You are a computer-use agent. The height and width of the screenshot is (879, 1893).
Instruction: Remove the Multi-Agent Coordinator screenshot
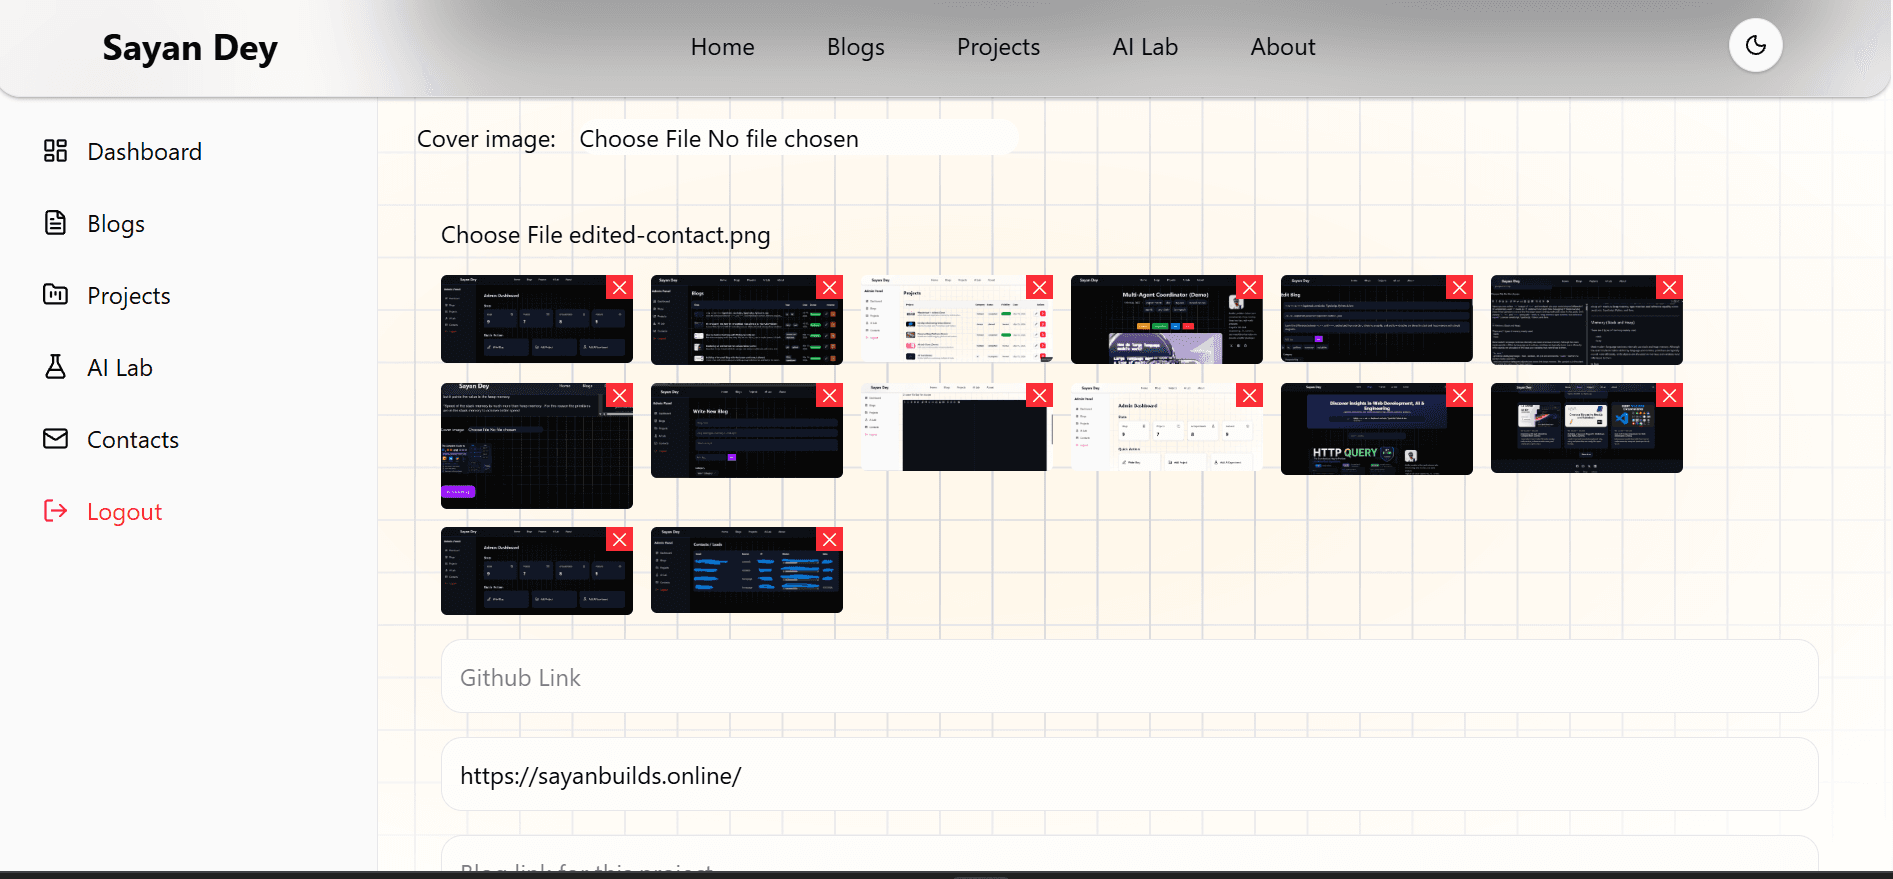point(1250,288)
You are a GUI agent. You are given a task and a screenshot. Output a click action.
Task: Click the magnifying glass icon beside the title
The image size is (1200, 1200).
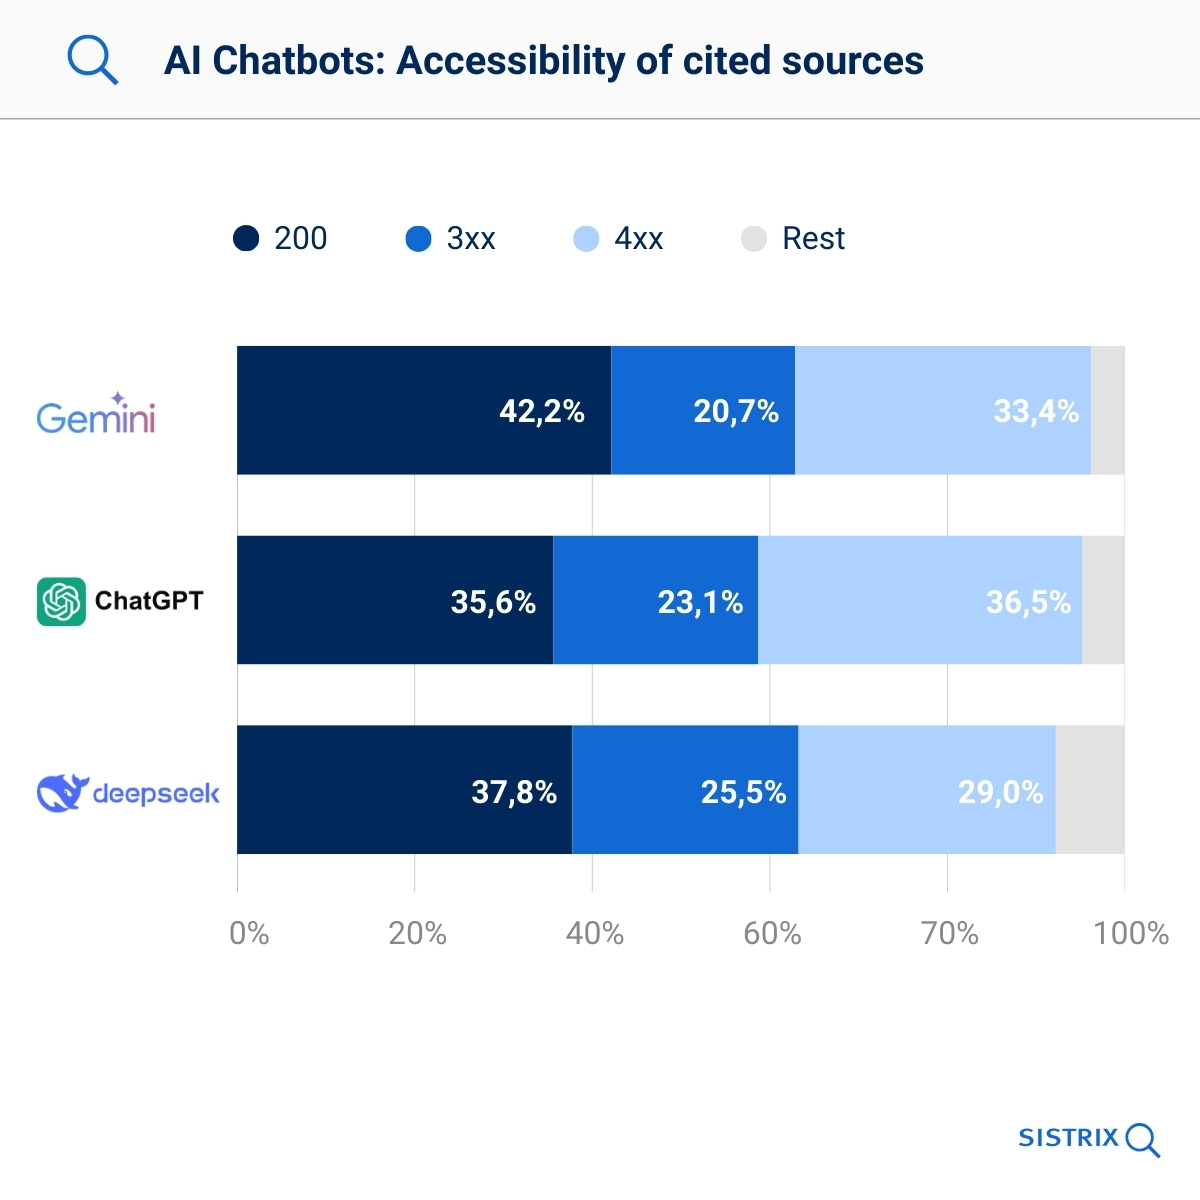(93, 60)
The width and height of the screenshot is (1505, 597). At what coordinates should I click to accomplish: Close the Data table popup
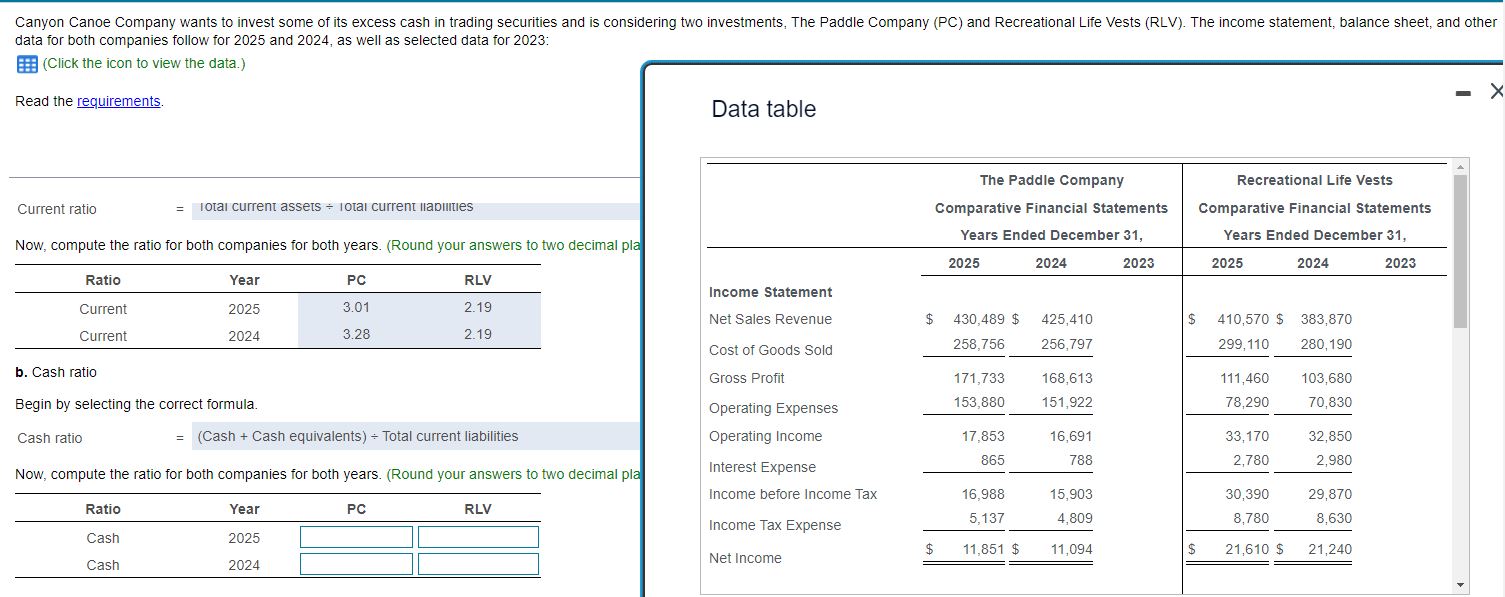click(x=1496, y=92)
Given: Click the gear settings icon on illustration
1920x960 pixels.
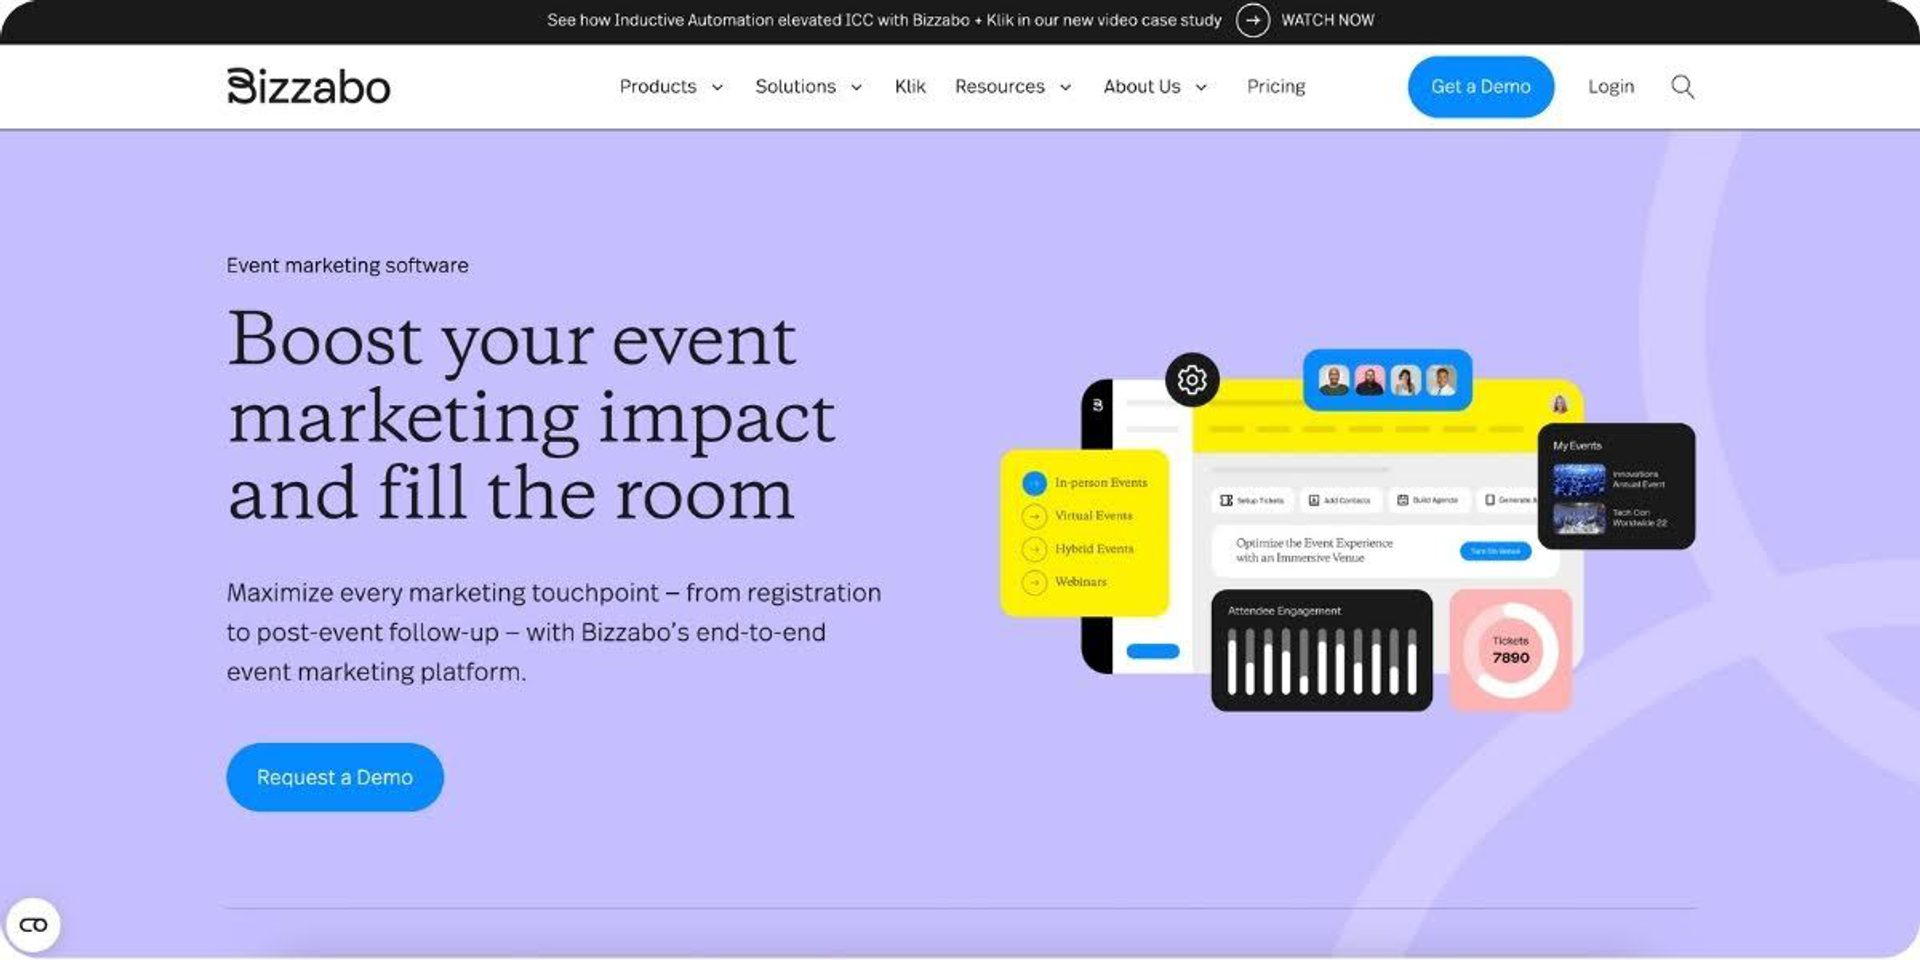Looking at the screenshot, I should click(x=1191, y=380).
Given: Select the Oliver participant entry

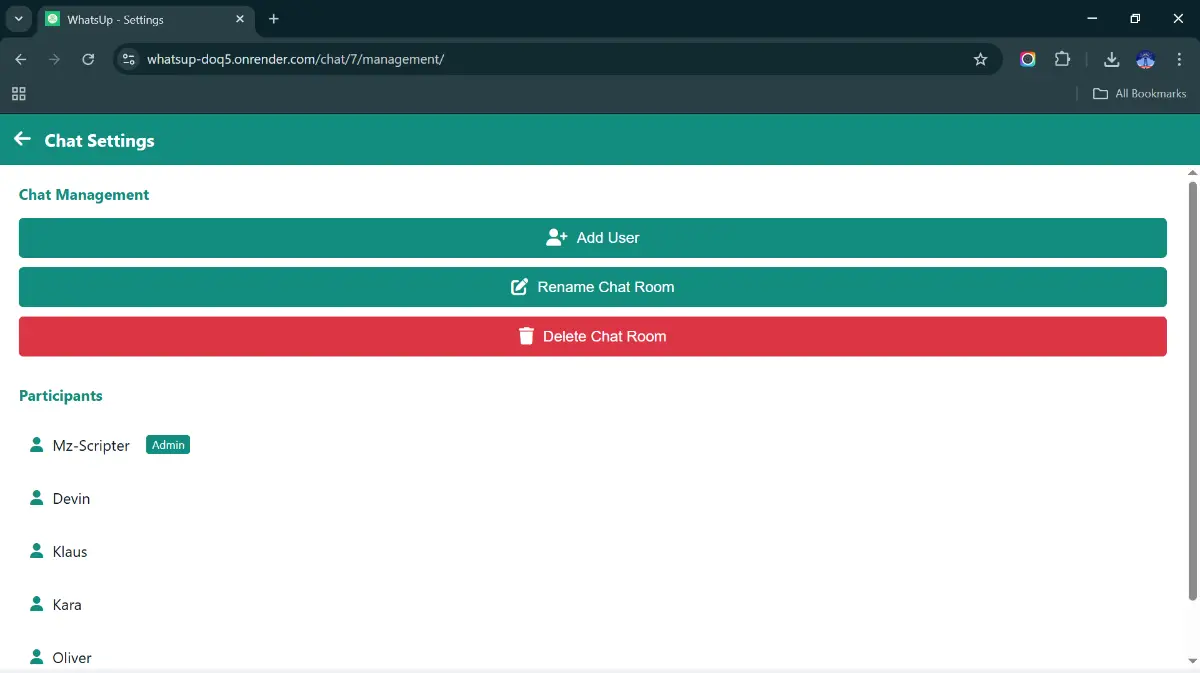Looking at the screenshot, I should point(71,657).
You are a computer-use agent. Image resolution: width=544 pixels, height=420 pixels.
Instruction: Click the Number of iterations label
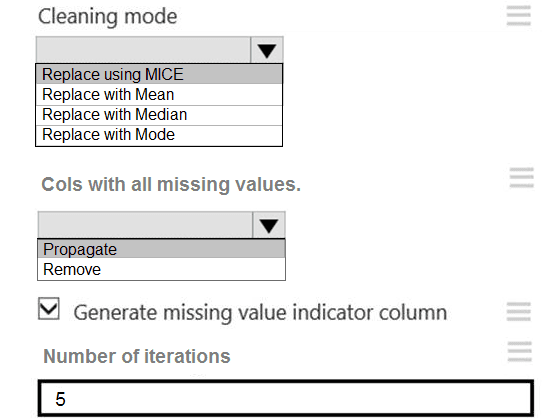(137, 356)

**Task requirements:** Starting with the line that contains "The width and" and ending with the last line of the material, every line must be written out exactly; no other lines and no pictures are wanted.

**Problem solution:**
The width and height of the screenshot is (1505, 597). At what coordinates should I click to accomplish: Close the Data table popup
click(x=1496, y=92)
Given: Click the gear settings icon on illustration
1920x960 pixels.
Looking at the screenshot, I should click(x=1191, y=380).
Given: Select the Oliver participant entry

Looking at the screenshot, I should point(71,657).
You are a computer-use agent. Image resolution: width=544 pixels, height=420 pixels.
Instruction: Click the Number of iterations label
(137, 356)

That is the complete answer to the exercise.